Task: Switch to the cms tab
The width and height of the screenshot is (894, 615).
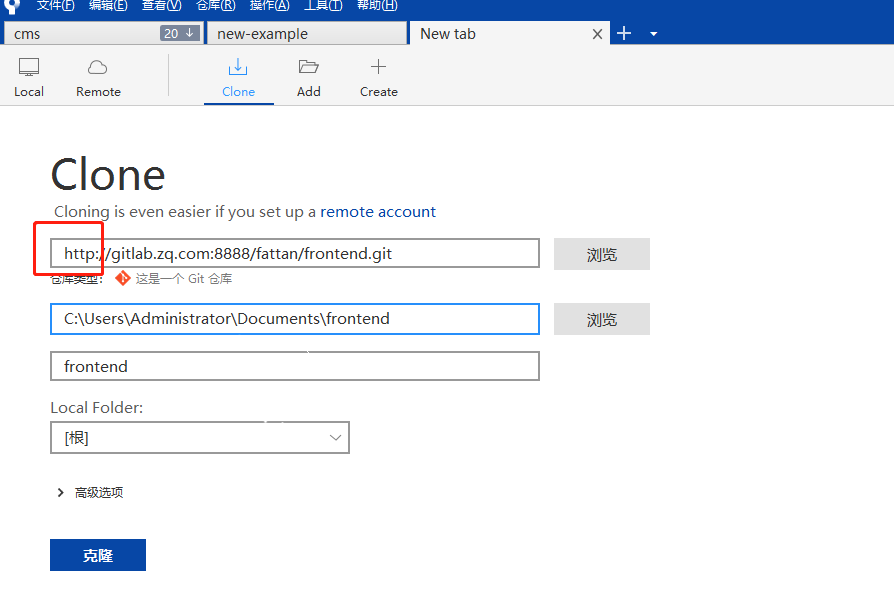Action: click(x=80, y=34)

...

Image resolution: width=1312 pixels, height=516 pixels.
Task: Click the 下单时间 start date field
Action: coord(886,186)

> WORK TO COMPLETE: Repeat the records from the line with "Task: Switch to the cms tab" to the line with "Action: click(x=80, y=34)", including both of those lines, and leave out the pictures.

> ANSWER TO THIS TASK:
Task: Switch to the cms tab
The width and height of the screenshot is (894, 615).
Action: click(x=80, y=34)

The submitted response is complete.